••• Von Britta Biron
WIEN. In Krisenzeiten hat die PR-Branche Hochkonjunktur. Das stimmt – allerdings nur bedingt. „Das Jahr 2020 ist für uns bisher positiv verlaufen. Vor allem, da der Gesundheitssektor, in dem der Bedarf an externer und interner Kommunikation durch die Pandemie natürlich stark gestiegen ist, sowie die Krisenkommunikation zwei unserer großen Schwerpunkte sind. Wir haben also fast mehr als üblich gearbeitet”, weist Susanne Grof-Korbel, Senior Partner & Geschäftsführerin der Agentur bettertogether, darauf hin, welchen großen Einfluss Kundenstruktur und strategische Ausrichtung heuer auf die Geschäfte haben.
„Ich habe im Sommer ein großes Kulturprojekt betreut. Der Kunde hat sich vor allem wegen unserer Erfahrung in Krisen- und Gesundheitskommunikation für uns entschieden – das war ihm wichtiger als eine spezielle Expertise beim Thema Kultur”, ergänzt Andrea Heigl, Senior Consultant und Head of Corporate Publishing.
Digitalisierungsschub
Wie schon während der Weltwirtschaftskrise 2008/09 sehe man auch heuer wieder den Trend, dass Budgets von der Werbung zur PR verlagert werden. „Den Wegfall eines Kunden konnten wir durch zusätzliche Projekte bei den anderen kompensieren”, sagt Grof-Korbel. Deutlich gestiegen seien etwa die Anfragen für Krisenkommunikation.

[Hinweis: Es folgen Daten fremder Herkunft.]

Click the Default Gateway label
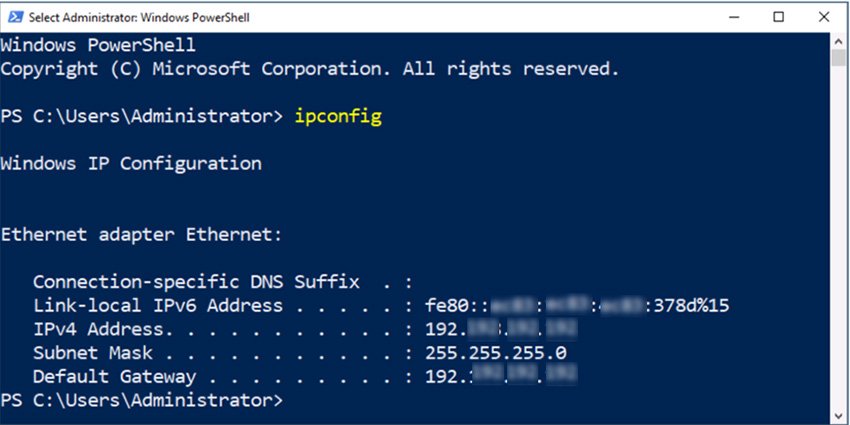This screenshot has width=850, height=425. (x=114, y=377)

„Alles, was ursprünglich für Events oder Messen vorgesehen war, ist meistens 1:1 in Online-Aktivitäten umgeschichtet worden. Wir haben seit dem Lockdown eine Vielzahl von zusätzlichen Aufgaben und Budgets bekommen”, bestätigt Fabian Frühstück, Head of Digital Marketing, den starken Digitalisierungsboom, den die Pandemie ausgelöst hat. Als Beispiel für diesen Corona-Effekt nennt er den Neukunden Huawei, der bettertogether ursprünglich mit einem kleinen, zeitlich beschränkten Projekt beauftragt hatte. „Das war sehr erfolgreich, der Auftrag wurde dann auf eine kontinuierliche Grundbetreuung ausgeweitet und mittlerweile machen wir einen großen Teil der Onlinekommunikation und des digitalen Marketings in Österreich, Tschechien und der Slowakei.”
Themen setzen
Allerdings stelle die Krise auch ganz spezielle Herausforderungen für die Kommunikation. Da sich die gesamte Kommunikation seit Monaten fast ausschließlich um Corona drehe, tendieren die Menschen mittlerweile schon dazu, dieses Thema auszublenden. „Man muss daher Mittel und Wege finden, damit die eigene Botschaft den Corona-Filter passiert und beim Empfänger ankommt. Durch präzises Zielgruppen-Targeting können wir genau steuern, wer welche Message erhält und die Budgets dadurch wirklich effektiv einsetzen”, erläutert Frühstück.
Ausbau der Workshops
Bewährt hat sich laut Heigl auch eine weitere Strategie: „Unternehmen, die schon vor Corona in ihre Kommunikationsstrategie eigene Medienformate – egal ob Blog auf der Website, Social Media oder Printmagazin – integriert haben, sind im Vorteil. Vor allem, wenn es um komplexe Inhalte geht. Denn auch durch die Kurzarbeit in vielen Verlagen ist es schwieriger geworden, Themen abseits von Corona zu platzieren. Für das Anton Proksch Institut machen wir seit Anfang 2019 das Magazin Momentum. Die letzte Ausgabe widmete sich dem Thema Sucht & Krise und hat sehr viel positives Feedback bekommen. Die Bedeutung des Magazins für die Marketing- und Kommunikationsstrategie des Instituts ist heuer gestiegen.”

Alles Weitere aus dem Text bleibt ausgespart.